**Brano**
■ ■ ■ ■ ■ ■ ■

Per questo la sua architettura ha una forza ascensionale che esprime l’elevazione dell’uomo verso Dio e il suo ritorno sull’uomo, “non fa pesare la materia che adopera ma l’alleggerisce al limite dello stabile, quasi a filtrare la luce”,  in modo che “entrando nel tempio si debba lasciare ogni ombra per sentirsi leggeri”.  E ancora: “Tutte le religioni hanno attribuito alla luce l’ascensione verso la divinità”, fino alle parole del filosofo gnostico Proclo: “Vita e luce sono unite , allora è nato il numero dell’Unità dello Spirito”. L’illuminazione non ha soltanto il valore intellettuale dei platonici, ma anche un valore profondamente spirituale che avvicina al divino: “Nelle sue cupole troviamo la costante discesa di una dynamis, un ‘processo’ d’illuminazione che vuole coincidere con l’acquisizione della Rivelazione”.

■ ■ ■ ■ ■ ■ ■

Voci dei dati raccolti
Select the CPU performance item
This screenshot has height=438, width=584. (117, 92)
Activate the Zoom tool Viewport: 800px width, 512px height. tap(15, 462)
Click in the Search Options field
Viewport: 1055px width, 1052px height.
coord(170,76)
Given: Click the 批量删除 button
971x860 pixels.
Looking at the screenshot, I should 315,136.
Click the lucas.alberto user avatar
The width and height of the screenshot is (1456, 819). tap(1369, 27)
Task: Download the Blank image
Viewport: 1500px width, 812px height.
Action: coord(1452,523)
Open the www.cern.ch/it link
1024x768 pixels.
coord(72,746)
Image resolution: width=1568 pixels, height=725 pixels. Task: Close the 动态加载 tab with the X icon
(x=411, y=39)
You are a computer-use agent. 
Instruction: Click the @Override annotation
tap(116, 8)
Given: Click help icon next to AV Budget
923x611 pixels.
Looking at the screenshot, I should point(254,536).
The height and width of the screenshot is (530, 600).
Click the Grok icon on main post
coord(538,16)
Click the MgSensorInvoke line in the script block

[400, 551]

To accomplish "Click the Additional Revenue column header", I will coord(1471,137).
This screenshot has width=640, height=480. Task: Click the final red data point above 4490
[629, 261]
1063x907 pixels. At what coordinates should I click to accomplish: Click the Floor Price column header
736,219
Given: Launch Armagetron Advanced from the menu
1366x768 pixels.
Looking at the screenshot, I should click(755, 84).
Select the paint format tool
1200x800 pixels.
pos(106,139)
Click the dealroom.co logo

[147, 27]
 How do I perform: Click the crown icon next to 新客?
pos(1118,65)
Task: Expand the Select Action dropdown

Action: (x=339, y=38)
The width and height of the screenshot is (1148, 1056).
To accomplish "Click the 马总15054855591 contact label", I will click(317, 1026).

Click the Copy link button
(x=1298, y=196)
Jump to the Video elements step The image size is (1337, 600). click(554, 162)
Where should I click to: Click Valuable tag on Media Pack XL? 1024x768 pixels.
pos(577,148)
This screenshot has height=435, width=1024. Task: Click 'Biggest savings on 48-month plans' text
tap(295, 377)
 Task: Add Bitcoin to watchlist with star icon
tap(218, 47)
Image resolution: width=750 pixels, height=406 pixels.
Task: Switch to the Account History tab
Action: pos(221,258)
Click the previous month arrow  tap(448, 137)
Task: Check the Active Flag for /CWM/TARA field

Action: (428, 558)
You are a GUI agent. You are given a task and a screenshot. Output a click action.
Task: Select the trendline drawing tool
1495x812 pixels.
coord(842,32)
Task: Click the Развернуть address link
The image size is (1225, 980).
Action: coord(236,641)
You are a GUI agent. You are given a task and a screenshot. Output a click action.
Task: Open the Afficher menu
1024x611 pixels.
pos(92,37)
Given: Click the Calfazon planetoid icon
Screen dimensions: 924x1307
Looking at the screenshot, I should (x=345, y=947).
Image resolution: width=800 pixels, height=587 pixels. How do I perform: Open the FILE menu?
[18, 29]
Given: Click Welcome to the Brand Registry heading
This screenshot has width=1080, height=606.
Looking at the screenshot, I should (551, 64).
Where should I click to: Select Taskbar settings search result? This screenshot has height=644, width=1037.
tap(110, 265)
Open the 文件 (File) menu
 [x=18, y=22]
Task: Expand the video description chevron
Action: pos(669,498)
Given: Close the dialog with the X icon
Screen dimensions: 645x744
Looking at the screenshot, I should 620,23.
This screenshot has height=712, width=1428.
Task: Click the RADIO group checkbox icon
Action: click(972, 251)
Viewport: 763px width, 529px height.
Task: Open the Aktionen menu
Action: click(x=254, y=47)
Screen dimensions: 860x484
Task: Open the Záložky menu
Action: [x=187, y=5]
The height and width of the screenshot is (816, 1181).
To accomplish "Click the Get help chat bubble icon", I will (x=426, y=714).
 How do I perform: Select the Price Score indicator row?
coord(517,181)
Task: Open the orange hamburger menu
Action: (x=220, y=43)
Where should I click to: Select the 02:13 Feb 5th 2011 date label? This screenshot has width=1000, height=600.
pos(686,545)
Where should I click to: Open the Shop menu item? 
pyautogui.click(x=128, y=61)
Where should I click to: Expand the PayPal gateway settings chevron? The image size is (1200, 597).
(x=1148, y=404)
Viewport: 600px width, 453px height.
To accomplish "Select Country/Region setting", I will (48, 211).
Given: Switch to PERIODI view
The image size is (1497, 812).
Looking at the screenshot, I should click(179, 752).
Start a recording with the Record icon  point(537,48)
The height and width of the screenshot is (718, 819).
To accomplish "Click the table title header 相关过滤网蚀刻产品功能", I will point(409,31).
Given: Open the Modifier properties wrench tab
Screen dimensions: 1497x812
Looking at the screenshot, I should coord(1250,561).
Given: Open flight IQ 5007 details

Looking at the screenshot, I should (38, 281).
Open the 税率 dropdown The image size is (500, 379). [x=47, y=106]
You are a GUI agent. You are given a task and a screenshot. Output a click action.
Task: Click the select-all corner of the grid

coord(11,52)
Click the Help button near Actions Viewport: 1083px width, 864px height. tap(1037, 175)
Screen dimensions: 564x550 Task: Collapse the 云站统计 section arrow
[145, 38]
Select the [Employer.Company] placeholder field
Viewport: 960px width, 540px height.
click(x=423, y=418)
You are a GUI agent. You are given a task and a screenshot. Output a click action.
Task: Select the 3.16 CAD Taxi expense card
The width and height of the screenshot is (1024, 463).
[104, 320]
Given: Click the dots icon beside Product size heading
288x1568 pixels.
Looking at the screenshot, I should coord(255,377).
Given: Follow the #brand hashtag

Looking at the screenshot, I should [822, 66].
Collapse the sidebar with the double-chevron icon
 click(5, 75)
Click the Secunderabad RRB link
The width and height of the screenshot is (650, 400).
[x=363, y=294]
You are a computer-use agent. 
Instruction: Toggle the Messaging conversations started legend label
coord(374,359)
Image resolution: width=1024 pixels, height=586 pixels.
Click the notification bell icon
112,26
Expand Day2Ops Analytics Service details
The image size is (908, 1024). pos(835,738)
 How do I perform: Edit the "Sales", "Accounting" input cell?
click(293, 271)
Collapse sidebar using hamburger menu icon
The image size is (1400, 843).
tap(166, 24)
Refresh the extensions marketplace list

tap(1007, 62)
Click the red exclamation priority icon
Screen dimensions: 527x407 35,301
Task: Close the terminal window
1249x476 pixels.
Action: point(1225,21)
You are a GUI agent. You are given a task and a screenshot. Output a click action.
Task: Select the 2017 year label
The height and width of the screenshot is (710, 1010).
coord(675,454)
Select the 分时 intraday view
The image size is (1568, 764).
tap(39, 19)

■ ■ ■ ■ ■ ■ ■

**Compiti dell'esercizio**
[A] Riassumi in due frasi il brano sull'architettura e la luce.
[B] Prosegui il brano sull'architettura e la luce, riprendendo subito dopo la sua ultima frase.

**Risposte ai compiti**
[A] Secondo il brano, questa architettura ha una forza ascensionale che esprime l'elevazione dell'uomo verso Dio e il suo ritorno sull'uomo, e alleggerisce la materia fino al limite dello stabile, quasi a filtrare la luce. La luce, a cui tutte le religioni hanno attribuito l'ascensione verso la divinità, vi ha un valore intellettuale e anche un valore profondamente spirituale che avvicina al divino.

[B]
Su questa base filosofica e teologica così ricostruita da Pittoni,il grande architettoha fondato i suoi simboli geometrici, il cerchio che rappresenta l’infinito, l’eterno e porta al divino; il quadrato che esprime “la materializzazione dell’Idea” e riconduce all’uomo; e la stella a cinque e più  punte. “La croce è normalmente iscritta in un quadrato e contenuta in un cerchio”, mentre “tre cerchi saldati tra loro evocano la Trinità”, al centro Borromini colloca il sole.

E poi i simboli delle palme come “durata nel tempo” e sono il segno dell'”operosità che lascia l’uomo, quella ispirata dal Cristo risorgente”,  mentre i petali dei rosoni “sono il simbolo della durata terrestre, quindi breve”, e le melograne simboli di fede. Gli angeli onnipresenti,cherubini e serafini,  con le ali spiegate sono, nelle sue parole, “conservatori immutati della propria luce, del proprio potere d’illuminazione  per la facoltà di respingere e di abolire ogni tenebra offuscatrice”.

“Armonia (tò àrma)”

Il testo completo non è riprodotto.